- **FRAGMENTO DEL TEXTO**:
····················
El camino de la penitencia interior

viernes, 9 de marzo de 2007
Entonces dirás: Así habla el Señor: -“Yo voy a tomar a los Israelitas de entre las naciones donde se habían ido, los reuniré de todas partes, los llevaré a su propio suelo. Haré de ellos una sola nación en la tierra, en las montañas de Israel. Y todos tendrán un sólo rey. Ya no formarán dos naciones ni estarán más divididos en dos reinos. Ya no volveré a contaminar con ustedes con los ídolos. Los salvaré de sus pecados, sobretodo de apostasía, los purificaré. Ellos serán mi pueblo, Yo, su Dios.

Ezequiel 36, 24 – 28

 

El tiempo de la Cuaresma, como tiempo de Gracia, de llamado a la conversión, tiene una particular capacidad de recibir los mensajes que el Señor nos envía invitándonos a modificar nuestro modo de actuar, que nace, primero, de una manera de percibir la realidad, de verla, de pensarla, de interactuar con ella, de pararnos frente a ella. “Tengan ustedes los mismos sentimientos de Cristo” dirá Pablo metiéndonos en esa corriente de Gracia de conversión. El apóstol nos dice que para vivir en Cristo hace falta tener la mentalidad de Cristo, el sentir de Cristo, el actuar de Cristo. Este proceso de conversión al que nos lleva la Cuaresma, en el libro del profeta Ezequiel, desde donde hemos tomado el texto que hoy nos abre a la catequesis, se llama “Cambio del corazón”, o podríamos decir nosotros “Transplante de corazón”.

En torno a los versículos que hemos compartido, este recoger de Dios de distintos lugares a los que se han perdido en el camino de El, dirá Dios: “Para que esto ocurra definitivamente yo voy a sellar un pacto de Alianza con ustedes, y ese pacto más hondo, más profundo, éste pacto del corazón, va a ser porque Yo les voy a arrancar lo que en ustedes está endurecido, su corazón de piedra, les voy a dar un corazón de carne. Yo voy a infundir mi Espíritu sobre ustedes y ustedes serán pueblo mío y yo seré el Dios de éste pueblo”. A éste camino de transplante de corazón, a ésta mano de Dios que se tiende sobre nuestra interioridad y nos arranca de adentro lo más duro que hay en nosotros para ponernos sus propios sentimientos, su manera de mirar, de pensar la realidad, y de actuar en torno a ella, a ésta acción del Espíritu le llamamos: “Penitencia interior”.

En el Catecismo de la Iglesia Católica, cuando se habla de los Sacramentos de la sanación, es decir, el Sacramento de la Reconciliación y el de la Unción de los enfermos, se introduce éste camino en el proceso de la conversión que llamamos “Penitencia Interior”. De esto habla la Palabra, particularmente en los Profetas, cuando Dios por boca del profeta se dirige al pueblo invitándolo a volver a El. “Ni saco, ni ceniza” como signo exterior de la conversión, ni tampoco la ofrenda de animales que eran utilizados para el culto a la hora de manifestar la decisión de el que celebra de consagrarse a Dios sino un corazón abierto interiormente, dispuesto a cambiar, contrito, humillado, que se abre al querer de Dios y a su voluntad. En los Profetas se siente fuerte éste llamado, y en Jesús se repite cuando inicia su ministerio y dice “Conviértanse”.
····················
- **DATOS PROPORCIONADOS**:

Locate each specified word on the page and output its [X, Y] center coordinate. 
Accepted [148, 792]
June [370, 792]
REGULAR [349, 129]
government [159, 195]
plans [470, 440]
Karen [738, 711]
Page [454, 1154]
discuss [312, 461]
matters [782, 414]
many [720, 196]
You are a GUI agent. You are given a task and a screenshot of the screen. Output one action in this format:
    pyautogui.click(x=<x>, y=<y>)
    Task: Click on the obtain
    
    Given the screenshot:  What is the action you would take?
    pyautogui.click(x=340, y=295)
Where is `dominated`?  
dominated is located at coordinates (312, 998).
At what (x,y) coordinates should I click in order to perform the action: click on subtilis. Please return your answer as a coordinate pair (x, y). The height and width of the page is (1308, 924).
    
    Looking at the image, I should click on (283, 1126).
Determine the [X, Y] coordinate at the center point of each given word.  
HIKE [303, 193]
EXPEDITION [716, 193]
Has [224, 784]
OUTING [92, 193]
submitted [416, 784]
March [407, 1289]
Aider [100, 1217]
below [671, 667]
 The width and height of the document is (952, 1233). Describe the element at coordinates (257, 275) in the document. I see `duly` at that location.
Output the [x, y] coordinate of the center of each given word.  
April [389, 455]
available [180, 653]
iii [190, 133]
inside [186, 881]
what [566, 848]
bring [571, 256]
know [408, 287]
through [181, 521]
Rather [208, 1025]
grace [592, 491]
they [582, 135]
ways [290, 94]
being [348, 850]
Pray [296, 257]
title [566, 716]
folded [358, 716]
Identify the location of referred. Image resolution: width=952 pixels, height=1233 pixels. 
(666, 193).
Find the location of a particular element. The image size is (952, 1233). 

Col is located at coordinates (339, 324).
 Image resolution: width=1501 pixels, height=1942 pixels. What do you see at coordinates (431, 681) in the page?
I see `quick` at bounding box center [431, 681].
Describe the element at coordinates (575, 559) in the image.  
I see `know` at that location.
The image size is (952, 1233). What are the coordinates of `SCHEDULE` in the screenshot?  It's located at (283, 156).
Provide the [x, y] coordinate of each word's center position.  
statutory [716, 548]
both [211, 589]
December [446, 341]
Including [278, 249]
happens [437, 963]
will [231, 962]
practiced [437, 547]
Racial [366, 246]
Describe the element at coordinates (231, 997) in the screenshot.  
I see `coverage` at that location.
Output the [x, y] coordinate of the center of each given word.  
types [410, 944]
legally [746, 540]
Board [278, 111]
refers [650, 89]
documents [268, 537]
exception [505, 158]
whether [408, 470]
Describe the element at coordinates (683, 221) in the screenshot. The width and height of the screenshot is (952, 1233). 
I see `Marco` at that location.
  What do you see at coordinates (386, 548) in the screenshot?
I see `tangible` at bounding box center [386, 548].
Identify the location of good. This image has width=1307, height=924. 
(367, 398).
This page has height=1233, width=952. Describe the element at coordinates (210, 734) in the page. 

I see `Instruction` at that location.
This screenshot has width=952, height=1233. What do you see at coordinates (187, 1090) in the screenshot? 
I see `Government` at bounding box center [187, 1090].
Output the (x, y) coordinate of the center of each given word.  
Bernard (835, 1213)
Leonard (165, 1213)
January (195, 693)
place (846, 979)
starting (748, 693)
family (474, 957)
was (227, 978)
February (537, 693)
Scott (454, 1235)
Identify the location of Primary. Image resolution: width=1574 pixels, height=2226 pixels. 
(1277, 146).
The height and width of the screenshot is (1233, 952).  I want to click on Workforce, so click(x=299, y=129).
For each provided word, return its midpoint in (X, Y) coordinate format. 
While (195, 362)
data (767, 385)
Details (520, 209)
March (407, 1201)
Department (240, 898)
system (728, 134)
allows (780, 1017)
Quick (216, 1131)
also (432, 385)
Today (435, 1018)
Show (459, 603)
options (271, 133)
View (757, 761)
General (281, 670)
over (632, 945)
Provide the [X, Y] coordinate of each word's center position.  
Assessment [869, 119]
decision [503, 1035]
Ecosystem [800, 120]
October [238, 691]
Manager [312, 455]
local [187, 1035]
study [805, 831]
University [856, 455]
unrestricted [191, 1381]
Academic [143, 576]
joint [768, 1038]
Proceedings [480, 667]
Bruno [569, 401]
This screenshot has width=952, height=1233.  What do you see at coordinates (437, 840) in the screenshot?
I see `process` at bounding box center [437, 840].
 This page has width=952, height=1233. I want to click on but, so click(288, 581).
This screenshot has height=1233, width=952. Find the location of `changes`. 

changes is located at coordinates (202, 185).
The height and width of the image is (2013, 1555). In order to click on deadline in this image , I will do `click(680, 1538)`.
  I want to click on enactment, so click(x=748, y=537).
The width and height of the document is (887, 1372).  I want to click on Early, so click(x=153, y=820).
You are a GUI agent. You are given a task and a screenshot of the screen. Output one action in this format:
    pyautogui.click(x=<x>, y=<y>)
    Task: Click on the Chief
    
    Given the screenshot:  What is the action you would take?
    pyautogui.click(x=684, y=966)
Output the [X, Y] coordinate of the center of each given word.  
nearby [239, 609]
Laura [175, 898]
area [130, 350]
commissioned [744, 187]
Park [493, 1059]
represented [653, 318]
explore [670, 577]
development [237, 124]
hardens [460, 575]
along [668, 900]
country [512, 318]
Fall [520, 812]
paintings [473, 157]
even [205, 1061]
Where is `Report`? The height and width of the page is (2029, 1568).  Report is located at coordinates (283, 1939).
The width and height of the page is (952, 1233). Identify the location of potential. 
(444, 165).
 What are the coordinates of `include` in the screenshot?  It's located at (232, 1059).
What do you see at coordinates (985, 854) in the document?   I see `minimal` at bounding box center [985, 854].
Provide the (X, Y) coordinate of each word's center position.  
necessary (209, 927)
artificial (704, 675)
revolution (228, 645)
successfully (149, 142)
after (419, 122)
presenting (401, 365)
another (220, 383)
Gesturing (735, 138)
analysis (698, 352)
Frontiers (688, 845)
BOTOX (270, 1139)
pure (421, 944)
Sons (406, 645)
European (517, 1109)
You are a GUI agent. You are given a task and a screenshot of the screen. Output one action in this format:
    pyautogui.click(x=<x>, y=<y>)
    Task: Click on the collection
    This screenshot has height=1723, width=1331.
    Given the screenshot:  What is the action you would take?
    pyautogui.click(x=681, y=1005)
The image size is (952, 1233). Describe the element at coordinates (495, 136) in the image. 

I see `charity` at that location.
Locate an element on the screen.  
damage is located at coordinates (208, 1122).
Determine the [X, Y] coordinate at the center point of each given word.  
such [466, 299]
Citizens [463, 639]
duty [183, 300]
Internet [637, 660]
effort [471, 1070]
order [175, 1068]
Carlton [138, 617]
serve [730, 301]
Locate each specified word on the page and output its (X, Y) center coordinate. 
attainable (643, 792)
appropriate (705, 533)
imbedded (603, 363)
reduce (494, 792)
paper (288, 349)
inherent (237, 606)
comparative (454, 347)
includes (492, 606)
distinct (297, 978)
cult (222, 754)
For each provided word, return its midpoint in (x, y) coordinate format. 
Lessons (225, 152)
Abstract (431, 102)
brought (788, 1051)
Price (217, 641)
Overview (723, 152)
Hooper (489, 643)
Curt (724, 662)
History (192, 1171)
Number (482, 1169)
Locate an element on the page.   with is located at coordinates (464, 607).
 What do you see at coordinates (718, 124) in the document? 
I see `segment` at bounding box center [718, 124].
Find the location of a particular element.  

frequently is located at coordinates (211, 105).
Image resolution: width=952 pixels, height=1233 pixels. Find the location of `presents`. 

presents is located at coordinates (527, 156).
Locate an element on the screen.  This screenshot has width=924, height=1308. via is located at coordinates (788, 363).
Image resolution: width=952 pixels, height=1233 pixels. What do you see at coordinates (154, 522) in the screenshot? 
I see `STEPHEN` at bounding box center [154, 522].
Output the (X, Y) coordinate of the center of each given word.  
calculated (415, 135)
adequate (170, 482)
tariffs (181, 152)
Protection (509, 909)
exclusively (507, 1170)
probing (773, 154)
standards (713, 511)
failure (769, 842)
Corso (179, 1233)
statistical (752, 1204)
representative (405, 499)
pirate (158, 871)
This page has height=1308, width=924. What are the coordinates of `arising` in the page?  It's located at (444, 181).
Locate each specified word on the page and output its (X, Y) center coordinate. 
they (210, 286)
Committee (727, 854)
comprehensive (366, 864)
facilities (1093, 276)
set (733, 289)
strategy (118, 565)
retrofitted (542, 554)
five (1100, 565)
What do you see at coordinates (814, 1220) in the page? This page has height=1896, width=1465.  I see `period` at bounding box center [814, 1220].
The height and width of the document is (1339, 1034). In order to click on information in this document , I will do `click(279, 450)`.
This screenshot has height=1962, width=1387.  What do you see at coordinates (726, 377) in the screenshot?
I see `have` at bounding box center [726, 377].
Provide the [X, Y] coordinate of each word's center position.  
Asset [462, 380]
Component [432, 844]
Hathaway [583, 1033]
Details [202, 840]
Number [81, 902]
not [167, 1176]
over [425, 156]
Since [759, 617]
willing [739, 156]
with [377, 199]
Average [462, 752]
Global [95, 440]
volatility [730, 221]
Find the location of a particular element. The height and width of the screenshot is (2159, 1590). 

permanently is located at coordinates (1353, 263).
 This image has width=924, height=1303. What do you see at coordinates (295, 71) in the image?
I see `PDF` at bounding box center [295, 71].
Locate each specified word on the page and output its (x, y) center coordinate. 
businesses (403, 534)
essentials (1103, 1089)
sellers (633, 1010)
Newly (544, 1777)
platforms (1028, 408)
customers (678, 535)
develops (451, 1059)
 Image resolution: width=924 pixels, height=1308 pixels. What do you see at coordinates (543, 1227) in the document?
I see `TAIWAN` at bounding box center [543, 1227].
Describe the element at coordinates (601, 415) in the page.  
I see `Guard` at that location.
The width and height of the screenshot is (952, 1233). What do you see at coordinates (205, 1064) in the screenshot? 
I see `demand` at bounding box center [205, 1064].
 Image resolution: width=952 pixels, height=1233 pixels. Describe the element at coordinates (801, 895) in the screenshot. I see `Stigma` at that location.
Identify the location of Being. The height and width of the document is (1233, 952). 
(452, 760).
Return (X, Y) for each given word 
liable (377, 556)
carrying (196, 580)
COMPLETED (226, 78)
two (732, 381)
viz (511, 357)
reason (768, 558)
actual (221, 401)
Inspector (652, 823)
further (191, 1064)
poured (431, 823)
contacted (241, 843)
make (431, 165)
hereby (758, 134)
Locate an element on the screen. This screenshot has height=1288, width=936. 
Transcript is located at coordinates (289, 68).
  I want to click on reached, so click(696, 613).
····················
Continúa la catequesis sobre la penitencia interior a partir de su última oración. Estos datos provienen de otra fuente.

La conversión a la que invita Jesús es al Reino que viene: “Porque el Reino de Dios está cerca” , es decir, hay una propuesta de vida delante de ustedes a la que el Padre invita que se adhieran de todo corazón por lo cuál tienen que salir de ese modo que tienen de vivir, ese modo que tienen de actuar.

La conversión sólo se da cuando entendemos la propuesta del Reino de Jesús, si no entendemos la propuesta del Reino de Jesús vamos a tener “algunas acciones” que nos acercan más o menos a un modelo moral, ético, filosófico, de lo que entendemos es lo que Jesús nos dice, pero no estaremos entrando en esa corriente de vida a donde verdaderamente nos conduce Dios cuando nos llama a la conversión. Convertirse no es portarse un poco mejor, que sería cambiar una conducta.

Tampoco es pensar como Dios dice que tenemos que pensar en la Palabra, lo cuál sería entender que el llamado a la conversión es un cambio de pensamiento filosófico. Es cambiar de conducta, es pensar de una manera nueva, pero la motivación es la presencia de un modo de Vida, con mayúscula, que se nos ofrece en la Persona de Jesús. Nace del vínculo con la Persona de Jesús.

El corazón que se le va a arrancar al pueblo es el corazón endurecido, el que se niega a Dios, el que resiste a Dios y a su proyecto, y el que se le va a implantar es el Corazón de Jesús que late al ritmo de la voluntad del Padre. A éste camino lo llamamos “Penitencia Interior”. Dice el Catecismo de la Iglesia Católica: La Penitencia Interior es una reorientación radical de toda la vida, es un retorno, una conversión a Dios con todo nuestro corazón, una ruptura con el pecado, una aversión al mal con un sentimiento de repugnancia hacia las malas acciones que podemos haber cometido apartándonos del proyecto de Dios. Al mismo tiempo, la conversión interior o penitencia interior comprende el deseo y la resolución de vivir de una manera distinta.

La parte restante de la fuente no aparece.